PROBLEM TO WORK ON: Lay out the lines below as a JSON list of strings, one string per line, leaving out any blank lines.

EXTRACTED RECORDS:
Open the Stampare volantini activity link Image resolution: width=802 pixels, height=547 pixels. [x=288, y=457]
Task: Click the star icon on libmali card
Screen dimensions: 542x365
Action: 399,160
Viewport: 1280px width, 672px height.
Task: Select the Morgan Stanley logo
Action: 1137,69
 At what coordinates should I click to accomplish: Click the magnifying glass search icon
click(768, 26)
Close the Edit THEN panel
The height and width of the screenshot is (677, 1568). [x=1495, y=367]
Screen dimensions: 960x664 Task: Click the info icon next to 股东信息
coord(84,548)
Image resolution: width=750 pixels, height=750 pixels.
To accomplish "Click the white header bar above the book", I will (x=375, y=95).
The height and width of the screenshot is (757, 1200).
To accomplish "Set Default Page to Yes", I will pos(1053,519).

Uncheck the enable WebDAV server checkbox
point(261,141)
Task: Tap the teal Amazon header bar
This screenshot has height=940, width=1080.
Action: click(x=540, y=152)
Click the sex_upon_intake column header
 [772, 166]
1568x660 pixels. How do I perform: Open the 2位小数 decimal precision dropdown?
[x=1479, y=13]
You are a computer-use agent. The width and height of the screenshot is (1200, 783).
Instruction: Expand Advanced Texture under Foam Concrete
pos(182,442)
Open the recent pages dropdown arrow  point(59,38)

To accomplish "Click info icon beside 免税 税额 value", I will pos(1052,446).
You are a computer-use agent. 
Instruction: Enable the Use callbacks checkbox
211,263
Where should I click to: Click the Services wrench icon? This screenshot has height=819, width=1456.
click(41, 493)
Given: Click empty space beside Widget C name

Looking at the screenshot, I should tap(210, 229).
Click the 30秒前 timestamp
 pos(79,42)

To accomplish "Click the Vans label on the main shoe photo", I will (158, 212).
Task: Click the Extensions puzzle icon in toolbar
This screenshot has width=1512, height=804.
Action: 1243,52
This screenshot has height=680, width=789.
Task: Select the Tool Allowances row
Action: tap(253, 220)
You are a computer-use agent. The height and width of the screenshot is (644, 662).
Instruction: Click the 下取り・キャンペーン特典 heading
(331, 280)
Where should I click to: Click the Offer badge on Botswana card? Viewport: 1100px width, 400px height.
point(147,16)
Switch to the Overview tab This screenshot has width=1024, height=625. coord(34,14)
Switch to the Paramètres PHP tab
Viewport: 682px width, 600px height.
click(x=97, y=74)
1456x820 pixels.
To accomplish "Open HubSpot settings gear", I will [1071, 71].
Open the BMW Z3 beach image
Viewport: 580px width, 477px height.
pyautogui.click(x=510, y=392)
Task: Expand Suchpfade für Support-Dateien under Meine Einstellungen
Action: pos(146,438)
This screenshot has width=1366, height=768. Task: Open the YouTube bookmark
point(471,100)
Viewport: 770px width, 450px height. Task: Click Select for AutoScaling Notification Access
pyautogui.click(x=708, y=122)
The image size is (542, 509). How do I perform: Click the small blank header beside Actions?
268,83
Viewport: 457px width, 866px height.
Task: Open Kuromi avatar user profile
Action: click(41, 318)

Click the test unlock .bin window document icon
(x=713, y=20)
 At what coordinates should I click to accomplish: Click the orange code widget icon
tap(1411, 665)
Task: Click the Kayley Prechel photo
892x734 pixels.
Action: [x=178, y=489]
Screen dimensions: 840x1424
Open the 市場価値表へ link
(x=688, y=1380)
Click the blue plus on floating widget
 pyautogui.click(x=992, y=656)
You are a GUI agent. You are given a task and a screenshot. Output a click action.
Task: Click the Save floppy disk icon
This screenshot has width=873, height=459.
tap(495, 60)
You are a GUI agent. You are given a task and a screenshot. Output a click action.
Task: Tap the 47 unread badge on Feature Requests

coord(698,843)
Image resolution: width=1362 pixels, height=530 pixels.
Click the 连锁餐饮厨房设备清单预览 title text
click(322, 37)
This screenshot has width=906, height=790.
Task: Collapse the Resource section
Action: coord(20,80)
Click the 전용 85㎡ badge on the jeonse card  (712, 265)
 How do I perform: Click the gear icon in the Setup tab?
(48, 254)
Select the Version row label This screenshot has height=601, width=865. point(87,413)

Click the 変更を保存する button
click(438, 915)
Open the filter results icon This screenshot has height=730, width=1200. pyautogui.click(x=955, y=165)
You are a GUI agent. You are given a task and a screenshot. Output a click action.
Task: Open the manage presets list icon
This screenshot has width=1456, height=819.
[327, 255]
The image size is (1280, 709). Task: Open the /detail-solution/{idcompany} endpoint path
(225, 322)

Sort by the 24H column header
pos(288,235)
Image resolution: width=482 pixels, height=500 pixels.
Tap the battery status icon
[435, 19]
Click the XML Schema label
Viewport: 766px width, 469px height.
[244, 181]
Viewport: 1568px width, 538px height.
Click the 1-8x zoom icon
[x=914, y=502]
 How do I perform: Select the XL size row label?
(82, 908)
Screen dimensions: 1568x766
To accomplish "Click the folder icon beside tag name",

EXPECTED ANSWER:
[
  "Open the Stampare volantini activity link Image resolution: width=802 pixels, height=547 pixels. [x=288, y=457]",
  "Task: Click the star icon on libmali card",
  "Screen dimensions: 542x365",
  "Action: 399,160",
  "Viewport: 1280px width, 672px height.",
  "Task: Select the Morgan Stanley logo",
  "Action: 1137,69",
  " At what coordinates should I click to accomplish: Click the magnifying glass search icon",
  "click(768, 26)",
  "Close the Edit THEN panel",
  "The height and width of the screenshot is (677, 1568). [x=1495, y=367]",
  "Screen dimensions: 960x664 Task: Click the info icon next to 股东信息",
  "coord(84,548)",
  "Image resolution: width=750 pixels, height=750 pixels.",
  "To accomplish \"Click the white header bar above the book\", I will (x=375, y=95).",
  "The height and width of the screenshot is (757, 1200).",
  "To accomplish \"Set Default Page to Yes\", I will pos(1053,519).",
  "Uncheck the enable WebDAV server checkbox",
  "point(261,141)",
  "Task: Tap the teal Amazon header bar",
  "This screenshot has height=940, width=1080.",
  "Action: click(x=540, y=152)",
  "Click the sex_upon_intake column header",
  " [772, 166]",
  "1568x660 pixels. How do I perform: Open the 2位小数 decimal precision dropdown?",
  "[x=1479, y=13]",
  "You are a computer-use agent. The width and height of the screenshot is (1200, 783).",
  "Instruction: Expand Advanced Texture under Foam Concrete",
  "pos(182,442)",
  "Open the recent pages dropdown arrow  point(59,38)",
  "To accomplish \"Click info icon beside 免税 税额 value\", I will pos(1052,446).",
  "You are a computer-use agent. ",
  "Instruction: Enable the Use callbacks checkbox",
  "211,263",
  "Where should I click to: Click the Services wrench icon? This screenshot has height=819, width=1456.",
  "click(41, 493)",
  "Given: Click empty space beside Widget C name",
  "Looking at the screenshot, I should tap(210, 229).",
  "Click the 30秒前 timestamp",
  " pos(79,42)",
  "To accomplish \"Click the Vans label on the main shoe photo\", I will (158, 212).",
  "Task: Click the Extensions puzzle icon in toolbar",
  "This screenshot has width=1512, height=804.",
  "Action: 1243,52",
  "This screenshot has height=680, width=789.",
  "Task: Select the Tool Allowances row",
  "Action: tap(253, 220)",
  "You are a computer-use agent. The height and width of the screenshot is (644, 662).",
  "Instruction: Click the 下取り・キャンペーン特典 heading",
  "(331, 280)",
  "Where should I click to: Click the Offer badge on Botswana card? Viewport: 1100px width, 400px height.",
  "point(147,16)",
  "Switch to the Overview tab This screenshot has width=1024, height=625. coord(34,14)",
  "Switch to the Paramètres PHP tab",
  "Viewport: 682px width, 600px height.",
  "click(x=97, y=74)",
  "1456x820 pixels.",
  "To accomplish \"Open HubSpot settings gear\", I will [1071, 71].",
  "Open the BMW Z3 beach image",
  "Viewport: 580px width, 477px height.",
  "pyautogui.click(x=510, y=392)",
  "Task: Expand Suchpfade für Support-Dateien under Meine Einstellungen",
  "Action: pos(146,438)",
  "This screenshot has width=1366, height=768. Task: Open the YouTube bookmark",
  "point(471,100)",
  "Viewport: 770px width, 450px height. Task: Click Select for AutoScaling Notification Access",
  "pyautogui.click(x=708, y=122)",
  "The image size is (542, 509). How do I perform: Click the small blank header beside Actions?",
  "268,83",
  "Viewport: 457px width, 866px height.",
  "Task: Open Kuromi avatar user profile",
  "Action: click(41, 318)",
  "Click the test unlock .bin window document icon",
  "(x=713, y=20)",
  " At what coordinates should I click to accomplish: Click the orange code widget icon",
  "tap(1411, 665)",
  "Task: Click the Kayley Prechel photo",
  "892x734 pixels.",
  "Action: [x=178, y=489]",
  "Screen dimensions: 840x1424",
  "Open the 市場価値表へ link",
  "(x=688, y=1380)",
  "Click the blue plus on floating widget",
  " pyautogui.click(x=992, y=656)",
  "You are a GUI agent. You are given a task and a screenshot. Output a click action.",
  "Task: Click the Save floppy disk icon",
  "This screenshot has width=873, height=459.",
  "tap(495, 60)",
  "You are a GUI agent. You are given a task and a screenshot. Output a click action.",
  "Task: Tap the 47 unread badge on Feature Requests",
  "coord(698,843)",
  "Image resolution: width=1362 pixels, height=530 pixels.",
  "Click the 连锁餐饮厨房设备清单预览 title text",
  "click(322, 37)",
  "This screenshot has width=906, height=790.",
  "Task: Collapse the Resource section",
  "Action: coord(20,80)",
  "Click the 전용 85㎡ badge on the jeonse card  (712, 265)",
  " How do I perform: Click the gear icon in the Setup tab?",
  "(48, 254)",
  "Select the Version row label This screenshot has height=601, width=865. point(87,413)",
  "Click the 変更を保存する button",
  "click(438, 915)",
  "Open the filter results icon This screenshot has height=730, width=1200. pyautogui.click(x=955, y=165)",
  "You are a GUI agent. You are given a task and a screenshot. Output a click action.",
  "Task: Open the manage presets list icon",
  "This screenshot has width=1456, height=819.",
  "[327, 255]",
  "The image size is (1280, 709). Task: Open the /detail-solution/{idcompany} endpoint path",
  "(225, 322)",
  "Sort by the 24H column header",
  "pos(288,235)",
  "Image resolution: width=482 pixels, height=500 pixels.",
  "Tap the battery status icon",
  "[435, 19]",
  "Click the XML Schema label",
  "Viewport: 766px width, 469px height.",
  "[244, 181]",
  "Viewport: 1568px width, 538px height.",
  "Click the 1-8x zoom icon",
  "[x=914, y=502]",
  " How do I perform: Select the XL size row label?",
  "(82, 908)",
  "Screen dimensions: 1568x766",
  "To accomplish \"Click the folder icon beside tag name\","
]